## Data for review
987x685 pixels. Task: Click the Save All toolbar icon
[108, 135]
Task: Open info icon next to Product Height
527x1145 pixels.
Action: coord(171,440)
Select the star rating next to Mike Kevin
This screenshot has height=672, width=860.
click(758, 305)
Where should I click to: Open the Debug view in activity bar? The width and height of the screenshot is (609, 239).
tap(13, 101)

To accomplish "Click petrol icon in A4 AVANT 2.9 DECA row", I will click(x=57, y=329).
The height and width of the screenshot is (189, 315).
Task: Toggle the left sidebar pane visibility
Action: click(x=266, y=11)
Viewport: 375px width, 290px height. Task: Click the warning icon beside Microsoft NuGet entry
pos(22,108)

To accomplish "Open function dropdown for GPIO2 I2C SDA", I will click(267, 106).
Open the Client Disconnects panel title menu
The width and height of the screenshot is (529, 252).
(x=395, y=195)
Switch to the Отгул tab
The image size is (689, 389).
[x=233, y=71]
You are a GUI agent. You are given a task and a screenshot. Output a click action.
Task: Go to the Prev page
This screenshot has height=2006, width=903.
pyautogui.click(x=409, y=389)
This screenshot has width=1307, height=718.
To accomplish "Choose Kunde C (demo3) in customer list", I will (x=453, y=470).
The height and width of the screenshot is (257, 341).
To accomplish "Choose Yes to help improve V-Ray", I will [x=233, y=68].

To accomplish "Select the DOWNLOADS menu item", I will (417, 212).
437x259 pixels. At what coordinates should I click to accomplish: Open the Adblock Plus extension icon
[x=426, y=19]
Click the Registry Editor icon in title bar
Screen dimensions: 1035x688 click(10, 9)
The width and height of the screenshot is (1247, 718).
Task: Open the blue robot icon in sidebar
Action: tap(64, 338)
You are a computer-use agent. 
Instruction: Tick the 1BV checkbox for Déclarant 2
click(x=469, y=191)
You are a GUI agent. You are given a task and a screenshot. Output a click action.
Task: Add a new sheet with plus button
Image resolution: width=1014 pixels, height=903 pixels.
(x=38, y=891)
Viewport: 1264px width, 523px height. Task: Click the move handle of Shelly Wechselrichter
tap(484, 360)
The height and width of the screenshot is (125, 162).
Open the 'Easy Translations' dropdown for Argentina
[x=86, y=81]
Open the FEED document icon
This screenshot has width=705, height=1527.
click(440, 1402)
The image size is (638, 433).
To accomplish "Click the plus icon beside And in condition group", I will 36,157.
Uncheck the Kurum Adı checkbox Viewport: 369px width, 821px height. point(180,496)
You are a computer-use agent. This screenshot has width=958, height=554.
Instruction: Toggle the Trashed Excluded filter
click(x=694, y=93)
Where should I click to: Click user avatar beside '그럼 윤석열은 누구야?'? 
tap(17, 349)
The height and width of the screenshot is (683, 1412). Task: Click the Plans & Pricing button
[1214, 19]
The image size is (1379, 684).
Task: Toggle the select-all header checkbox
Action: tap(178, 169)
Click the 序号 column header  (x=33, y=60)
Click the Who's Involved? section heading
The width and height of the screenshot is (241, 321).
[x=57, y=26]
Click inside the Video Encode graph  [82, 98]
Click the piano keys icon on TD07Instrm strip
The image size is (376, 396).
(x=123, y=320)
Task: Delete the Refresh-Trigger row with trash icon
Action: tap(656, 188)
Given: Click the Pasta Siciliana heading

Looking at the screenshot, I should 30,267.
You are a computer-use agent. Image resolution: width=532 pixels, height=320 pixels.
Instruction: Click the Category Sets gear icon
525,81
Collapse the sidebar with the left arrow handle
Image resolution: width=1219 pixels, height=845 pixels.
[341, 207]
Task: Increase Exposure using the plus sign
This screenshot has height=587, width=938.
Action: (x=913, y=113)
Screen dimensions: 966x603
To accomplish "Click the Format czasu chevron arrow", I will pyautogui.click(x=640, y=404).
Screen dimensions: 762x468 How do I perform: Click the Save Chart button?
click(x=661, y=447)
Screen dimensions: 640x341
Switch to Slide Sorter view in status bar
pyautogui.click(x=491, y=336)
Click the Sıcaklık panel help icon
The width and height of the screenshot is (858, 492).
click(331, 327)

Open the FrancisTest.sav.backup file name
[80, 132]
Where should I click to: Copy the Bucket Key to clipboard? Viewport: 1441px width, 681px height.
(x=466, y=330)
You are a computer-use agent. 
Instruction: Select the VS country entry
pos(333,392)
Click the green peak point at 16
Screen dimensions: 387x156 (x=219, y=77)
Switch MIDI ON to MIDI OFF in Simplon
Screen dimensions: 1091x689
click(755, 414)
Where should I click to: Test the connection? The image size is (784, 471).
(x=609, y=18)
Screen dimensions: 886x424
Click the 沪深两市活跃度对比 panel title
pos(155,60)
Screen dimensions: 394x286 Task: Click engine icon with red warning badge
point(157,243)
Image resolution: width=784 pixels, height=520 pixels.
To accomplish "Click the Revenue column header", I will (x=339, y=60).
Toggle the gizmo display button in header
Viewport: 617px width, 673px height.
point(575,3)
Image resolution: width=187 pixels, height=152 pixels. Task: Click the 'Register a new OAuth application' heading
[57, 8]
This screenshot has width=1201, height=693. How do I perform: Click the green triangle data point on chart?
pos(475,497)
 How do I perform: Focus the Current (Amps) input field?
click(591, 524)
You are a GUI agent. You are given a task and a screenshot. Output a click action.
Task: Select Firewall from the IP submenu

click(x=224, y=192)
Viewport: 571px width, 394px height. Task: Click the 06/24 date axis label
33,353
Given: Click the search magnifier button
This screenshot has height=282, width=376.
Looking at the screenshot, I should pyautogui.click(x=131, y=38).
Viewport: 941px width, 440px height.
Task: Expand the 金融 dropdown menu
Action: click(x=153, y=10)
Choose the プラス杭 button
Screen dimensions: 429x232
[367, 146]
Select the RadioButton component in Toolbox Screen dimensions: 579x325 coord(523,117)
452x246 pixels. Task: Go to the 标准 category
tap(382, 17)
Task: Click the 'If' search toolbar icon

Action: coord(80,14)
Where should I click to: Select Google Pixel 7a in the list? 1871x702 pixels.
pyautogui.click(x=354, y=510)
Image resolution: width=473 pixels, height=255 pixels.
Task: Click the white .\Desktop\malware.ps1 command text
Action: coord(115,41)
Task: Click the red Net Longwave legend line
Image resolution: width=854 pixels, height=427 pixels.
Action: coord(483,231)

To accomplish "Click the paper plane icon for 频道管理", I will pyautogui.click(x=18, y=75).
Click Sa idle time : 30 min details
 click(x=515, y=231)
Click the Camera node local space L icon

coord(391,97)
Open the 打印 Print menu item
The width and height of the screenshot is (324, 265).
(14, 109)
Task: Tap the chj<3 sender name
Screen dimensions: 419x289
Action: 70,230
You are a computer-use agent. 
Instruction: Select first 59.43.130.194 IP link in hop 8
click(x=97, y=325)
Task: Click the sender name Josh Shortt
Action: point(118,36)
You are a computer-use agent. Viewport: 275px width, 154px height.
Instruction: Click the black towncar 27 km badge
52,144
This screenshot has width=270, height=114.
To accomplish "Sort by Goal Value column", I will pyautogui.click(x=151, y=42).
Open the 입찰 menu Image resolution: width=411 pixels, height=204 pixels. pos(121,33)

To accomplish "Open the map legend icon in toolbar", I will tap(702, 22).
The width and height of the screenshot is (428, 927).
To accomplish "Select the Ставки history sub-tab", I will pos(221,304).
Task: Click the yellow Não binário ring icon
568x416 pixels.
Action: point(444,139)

## Task statement
Could you copy out all the material word for word?

## Answer for this exercise
987x685 pixels. Task: Click the Save All toolbar icon
[108, 135]
Task: Open info icon next to Product Height
527x1145 pixels.
Action: coord(171,440)
Select the star rating next to Mike Kevin
This screenshot has height=672, width=860.
click(758, 305)
Where should I click to: Open the Debug view in activity bar? The width and height of the screenshot is (609, 239).
tap(13, 101)

To accomplish "Click petrol icon in A4 AVANT 2.9 DECA row", I will click(x=57, y=329).
The height and width of the screenshot is (189, 315).
Task: Toggle the left sidebar pane visibility
Action: click(x=266, y=11)
Viewport: 375px width, 290px height. Task: Click the warning icon beside Microsoft NuGet entry
pos(22,108)

To accomplish "Open function dropdown for GPIO2 I2C SDA", I will click(267, 106).
Open the Client Disconnects panel title menu
The width and height of the screenshot is (529, 252).
(x=395, y=195)
Switch to the Отгул tab
The image size is (689, 389).
[x=233, y=71]
You are a GUI agent. You are given a task and a screenshot. Output a click action.
Task: Go to the Prev page
This screenshot has height=2006, width=903.
pyautogui.click(x=409, y=389)
This screenshot has width=1307, height=718.
To accomplish "Choose Kunde C (demo3) in customer list", I will (x=453, y=470).
The height and width of the screenshot is (257, 341).
To accomplish "Choose Yes to help improve V-Ray", I will [x=233, y=68].

To accomplish "Select the DOWNLOADS menu item", I will (417, 212).
437x259 pixels. At what coordinates should I click to accomplish: Open the Adblock Plus extension icon
[x=426, y=19]
Click the Registry Editor icon in title bar
Screen dimensions: 1035x688 click(10, 9)
The width and height of the screenshot is (1247, 718).
Task: Open the blue robot icon in sidebar
Action: tap(64, 338)
You are a computer-use agent. 
Instruction: Tick the 1BV checkbox for Déclarant 2
click(x=469, y=191)
You are a GUI agent. You are given a task and a screenshot. Output a click action.
Task: Add a new sheet with plus button
Image resolution: width=1014 pixels, height=903 pixels.
(x=38, y=891)
Viewport: 1264px width, 523px height. Task: Click the move handle of Shelly Wechselrichter
tap(484, 360)
The height and width of the screenshot is (125, 162).
Open the 'Easy Translations' dropdown for Argentina
[x=86, y=81]
Open the FEED document icon
This screenshot has width=705, height=1527.
click(440, 1402)
The image size is (638, 433).
To accomplish "Click the plus icon beside And in condition group", I will 36,157.
Uncheck the Kurum Adı checkbox Viewport: 369px width, 821px height. point(180,496)
You are a computer-use agent. This screenshot has width=958, height=554.
Instruction: Toggle the Trashed Excluded filter
click(x=694, y=93)
Where should I click to: Click user avatar beside '그럼 윤석열은 누구야?'? 
tap(17, 349)
The height and width of the screenshot is (683, 1412). Task: Click the Plans & Pricing button
[1214, 19]
The image size is (1379, 684).
Task: Toggle the select-all header checkbox
Action: tap(178, 169)
Click the 序号 column header  (x=33, y=60)
Click the Who's Involved? section heading
The width and height of the screenshot is (241, 321).
[x=57, y=26]
Click inside the Video Encode graph  [82, 98]
Click the piano keys icon on TD07Instrm strip
The image size is (376, 396).
(x=123, y=320)
Task: Delete the Refresh-Trigger row with trash icon
Action: tap(656, 188)
Given: Click the Pasta Siciliana heading

Looking at the screenshot, I should 30,267.
You are a computer-use agent. Image resolution: width=532 pixels, height=320 pixels.
Instruction: Click the Category Sets gear icon
525,81
Collapse the sidebar with the left arrow handle
Image resolution: width=1219 pixels, height=845 pixels.
[341, 207]
Task: Increase Exposure using the plus sign
This screenshot has height=587, width=938.
Action: (x=913, y=113)
Screen dimensions: 966x603
To accomplish "Click the Format czasu chevron arrow", I will pyautogui.click(x=640, y=404).
Screen dimensions: 762x468 How do I perform: Click the Save Chart button?
click(x=661, y=447)
Screen dimensions: 640x341
Switch to Slide Sorter view in status bar
pyautogui.click(x=491, y=336)
Click the Sıcaklık panel help icon
The width and height of the screenshot is (858, 492).
click(331, 327)

Open the FrancisTest.sav.backup file name
[80, 132]
Where should I click to: Copy the Bucket Key to clipboard? Viewport: 1441px width, 681px height.
(x=466, y=330)
You are a computer-use agent. 
Instruction: Select the VS country entry
pos(333,392)
Click the green peak point at 16
Screen dimensions: 387x156 (x=219, y=77)
Switch MIDI ON to MIDI OFF in Simplon
Screen dimensions: 1091x689
click(755, 414)
Where should I click to: Test the connection? The image size is (784, 471).
(x=609, y=18)
Screen dimensions: 886x424
Click the 沪深两市活跃度对比 panel title
pos(155,60)
Screen dimensions: 394x286 Task: Click engine icon with red warning badge
point(157,243)
Image resolution: width=784 pixels, height=520 pixels.
To accomplish "Click the Revenue column header", I will (x=339, y=60).
Toggle the gizmo display button in header
Viewport: 617px width, 673px height.
point(575,3)
Image resolution: width=187 pixels, height=152 pixels. Task: Click the 'Register a new OAuth application' heading
[57, 8]
This screenshot has width=1201, height=693. How do I perform: Click the green triangle data point on chart?
pos(475,497)
 How do I perform: Focus the Current (Amps) input field?
click(591, 524)
You are a GUI agent. You are given a task and a screenshot. Output a click action.
Task: Select Firewall from the IP submenu

click(x=224, y=192)
Viewport: 571px width, 394px height. Task: Click the 06/24 date axis label
33,353
Given: Click the search magnifier button
This screenshot has height=282, width=376.
Looking at the screenshot, I should pyautogui.click(x=131, y=38).
Viewport: 941px width, 440px height.
Task: Expand the 金融 dropdown menu
Action: click(x=153, y=10)
Choose the プラス杭 button
Screen dimensions: 429x232
[367, 146]
Select the RadioButton component in Toolbox Screen dimensions: 579x325 coord(523,117)
452x246 pixels. Task: Go to the 标准 category
tap(382, 17)
Task: Click the 'If' search toolbar icon

Action: coord(80,14)
Where should I click to: Select Google Pixel 7a in the list? 1871x702 pixels.
pyautogui.click(x=354, y=510)
Image resolution: width=473 pixels, height=255 pixels.
Task: Click the white .\Desktop\malware.ps1 command text
Action: coord(115,41)
Task: Click the red Net Longwave legend line
Image resolution: width=854 pixels, height=427 pixels.
Action: coord(483,231)

To accomplish "Click the paper plane icon for 频道管理", I will pyautogui.click(x=18, y=75).
Click Sa idle time : 30 min details
 click(x=515, y=231)
Click the Camera node local space L icon

coord(391,97)
Open the 打印 Print menu item
The width and height of the screenshot is (324, 265).
(14, 109)
Task: Tap the chj<3 sender name
Screen dimensions: 419x289
Action: 70,230
You are a computer-use agent. 
Instruction: Select first 59.43.130.194 IP link in hop 8
click(x=97, y=325)
Task: Click the sender name Josh Shortt
Action: point(118,36)
You are a computer-use agent. Viewport: 275px width, 154px height.
Instruction: Click the black towncar 27 km badge
52,144
This screenshot has width=270, height=114.
To accomplish "Sort by Goal Value column", I will pyautogui.click(x=151, y=42).
Open the 입찰 menu Image resolution: width=411 pixels, height=204 pixels. pos(121,33)

To accomplish "Open the map legend icon in toolbar", I will tap(702, 22).
The width and height of the screenshot is (428, 927).
To accomplish "Select the Ставки history sub-tab", I will pos(221,304).
Task: Click the yellow Não binário ring icon
568x416 pixels.
Action: point(444,139)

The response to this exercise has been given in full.